BROOKLYN, N.Y. — Therese Vaughan, chief executive of the National Association of Insurance Commissioners, said she expects to see more federal involvement in insurance oversight.
“I think it is very likely we will have some kind of systemic risk regulation that incorporates the life sector,” Vaughan said here Monday at an insurance conference organized by Standard & Poor’s, New York.
But Vaughan, a former Iowa insurance commissioner, questioned suggestions that the systemic regulator would be the Federal Deposit Insurance Corp. Sen. Susan Collins, R-Maine, has introduced a bill that would create a systemic risk council that would include a number of different voices, not just the FDIC, Vaughan reported.
“I personally am a huge fan of that approach,” Vaughan said, arguing that a bigger, broader entity could do a better job of looking for systemic risk.
Vaughan said she would like to see the NAIC, Kansas City, Mo., be part of the systemic risk effort, and to see the effort recognize the diversity of the financial services sector.
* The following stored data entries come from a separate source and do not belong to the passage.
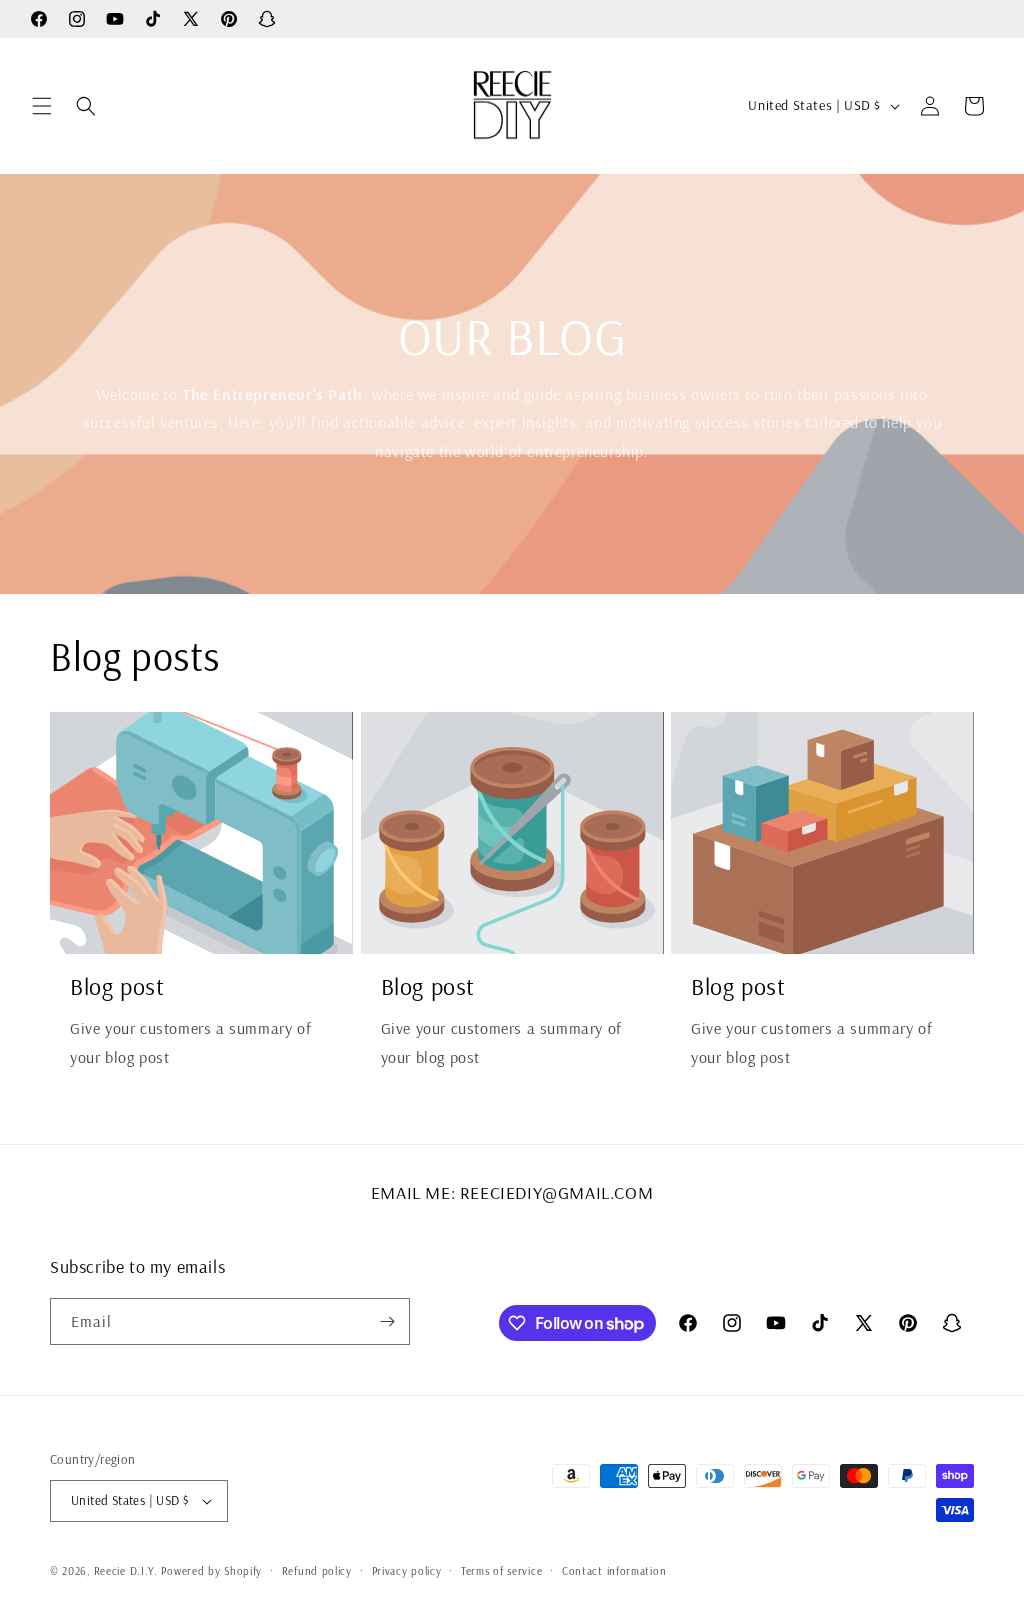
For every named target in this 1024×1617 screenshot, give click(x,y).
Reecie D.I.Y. (126, 1571)
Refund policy (317, 1571)
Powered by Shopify (211, 1571)
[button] (42, 106)
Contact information (614, 1571)
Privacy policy (407, 1571)
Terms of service (501, 1571)
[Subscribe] (387, 1321)
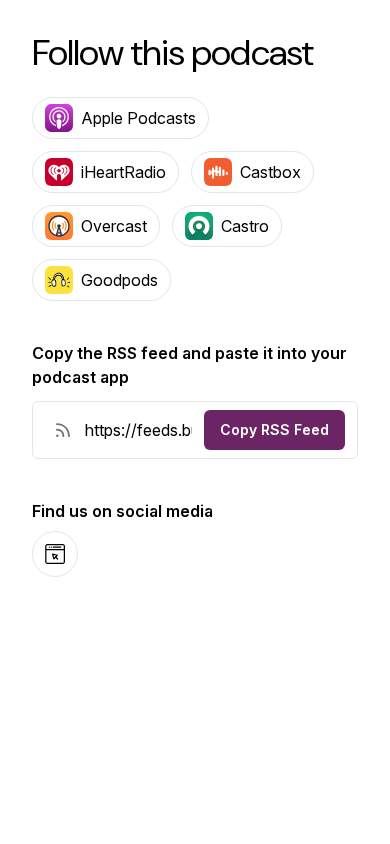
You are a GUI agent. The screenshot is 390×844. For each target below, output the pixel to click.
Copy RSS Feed (274, 429)
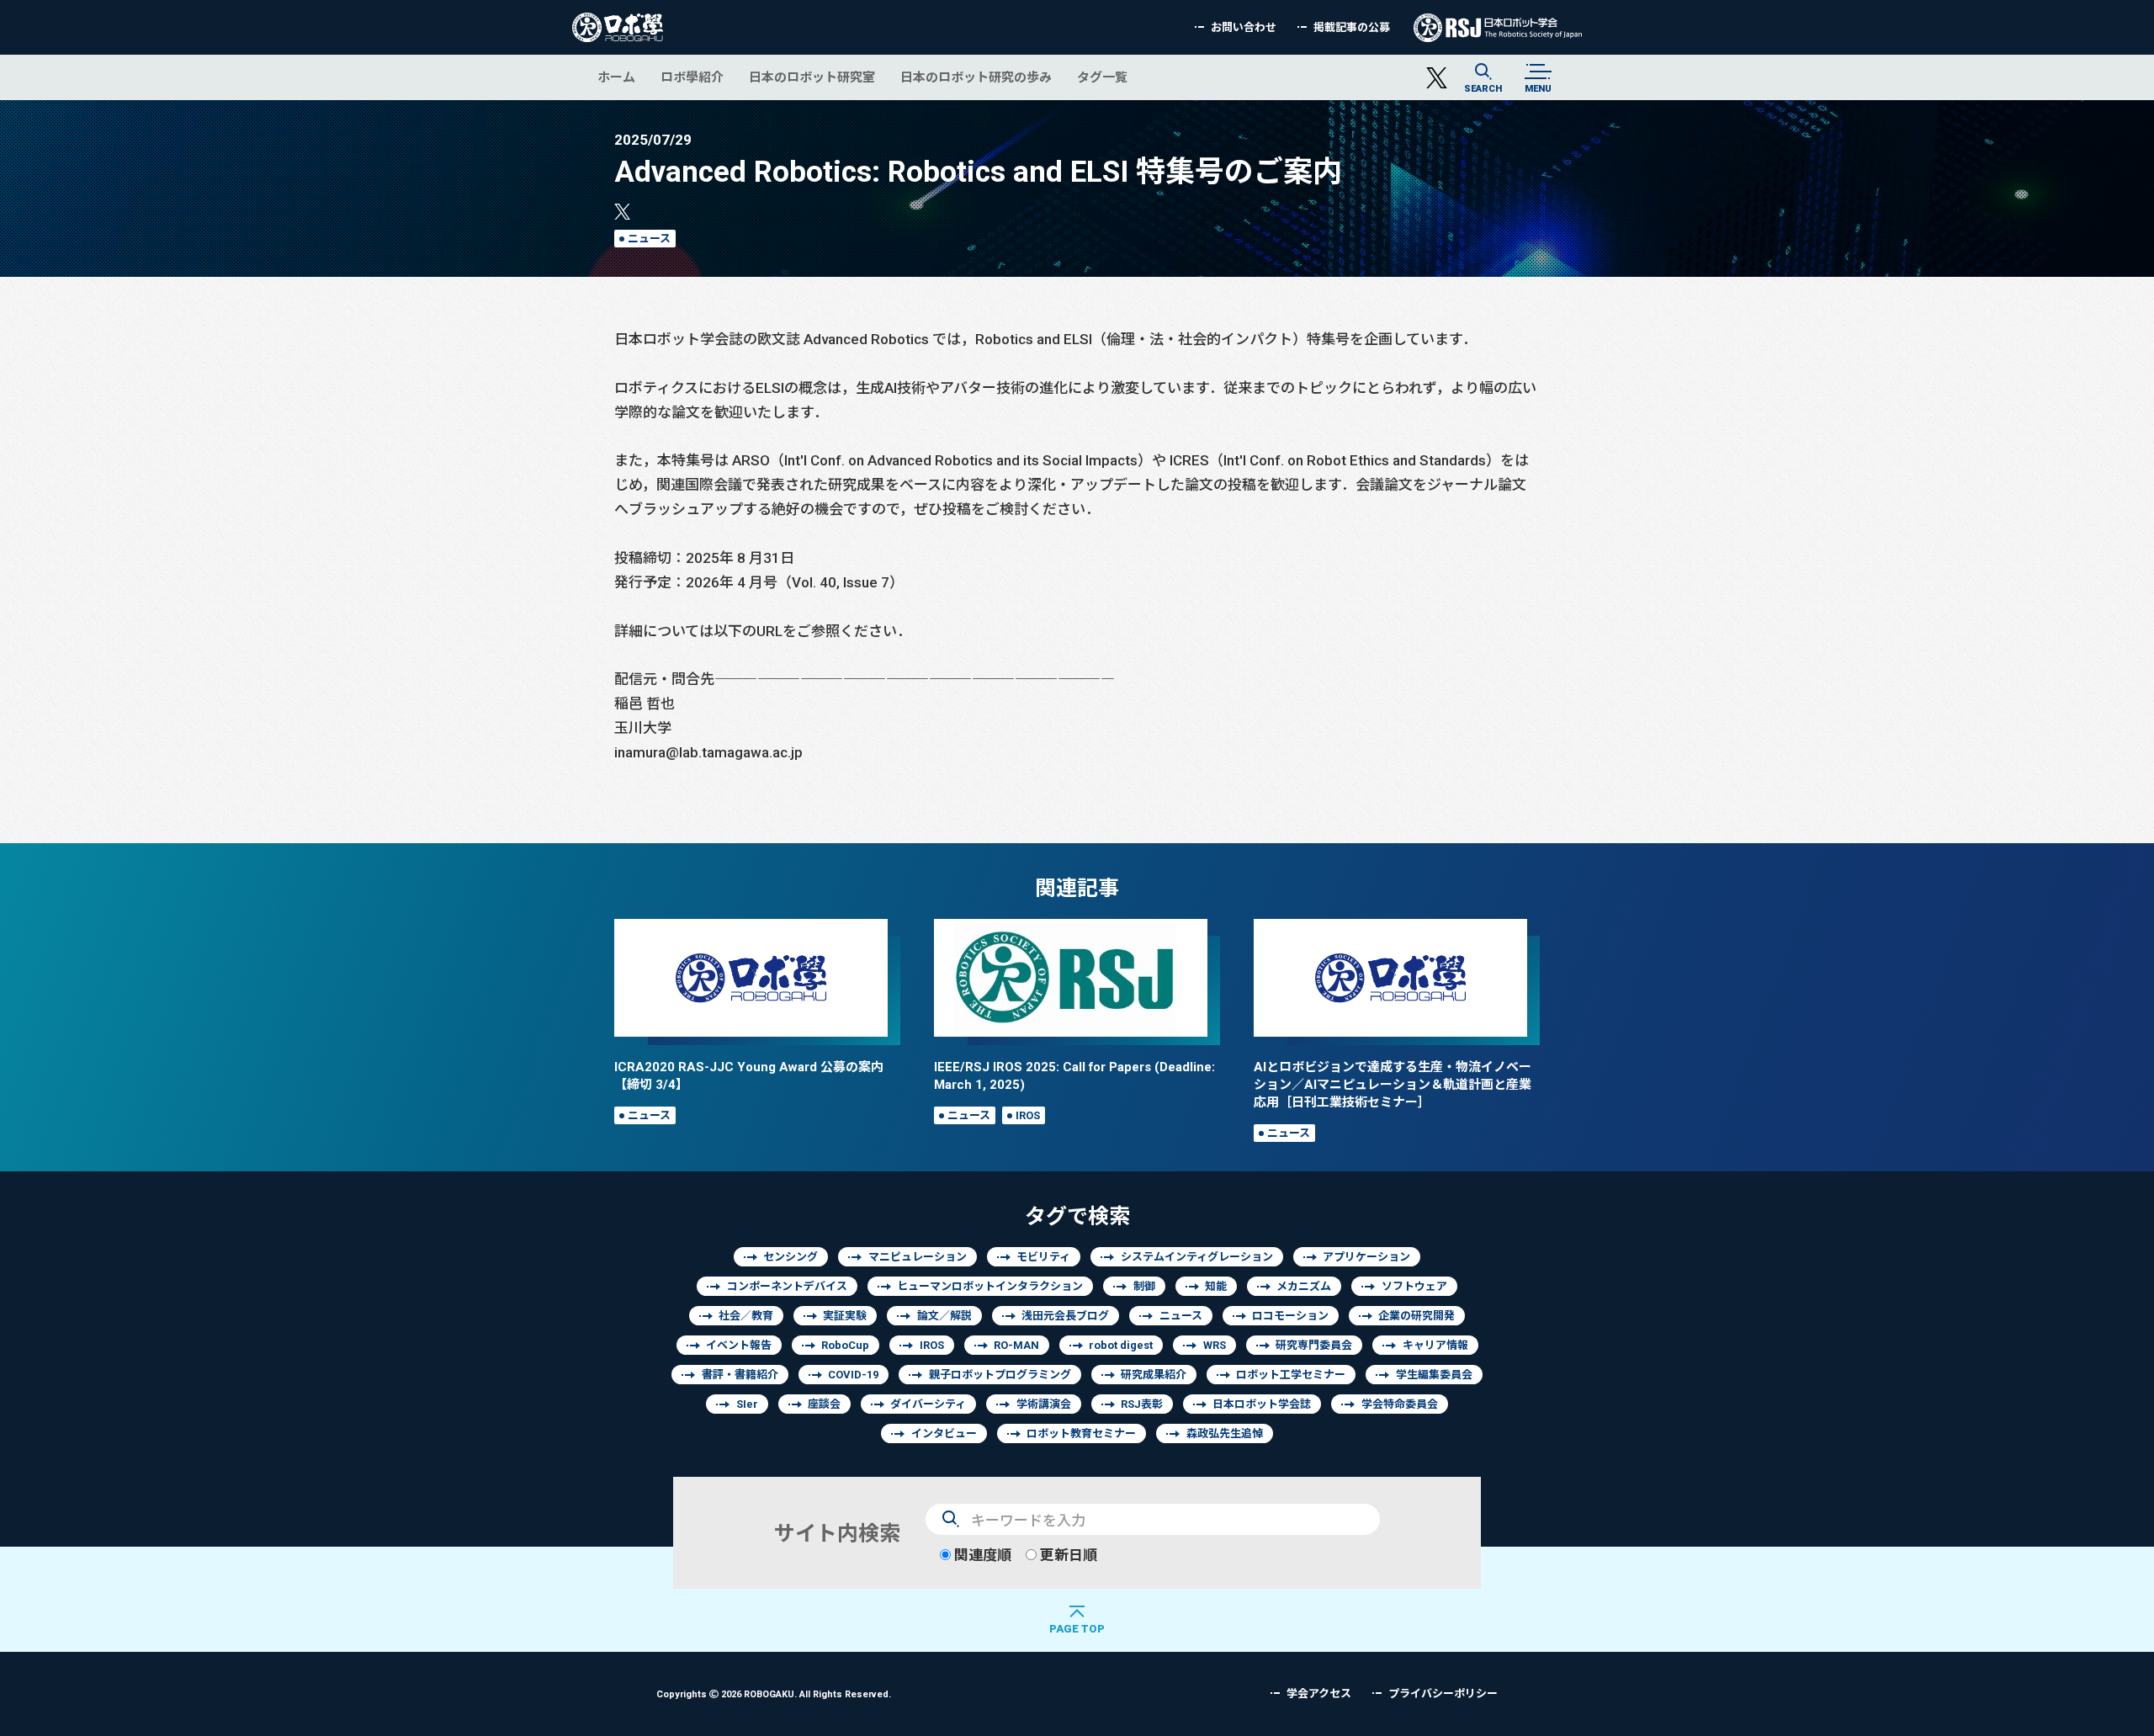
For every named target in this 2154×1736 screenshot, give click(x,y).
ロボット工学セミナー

“Insurance is different from banking and different from securities,” she said.
It seems unlikely that the failure of any one U.S. life insurer could hurt the financial system, but the collapse of American International Group Inc., New York, shows that a life insurer could be part of an entity big enough to raise questions about systemic risk, Vaughan said.
Patrick Baird, chairman of the American Council of Life Insurers, Washington, said he does not believe any one life insurer is big enough that its failure would cause the sorts of problems that the collapse of Lehman Brothers Holding Inc., New York, caused in September 2008.
But intense media coverage of one large insurance company failure could undermine confidence in the entire life industry, and that could destabilize the entire industry, Baird warned.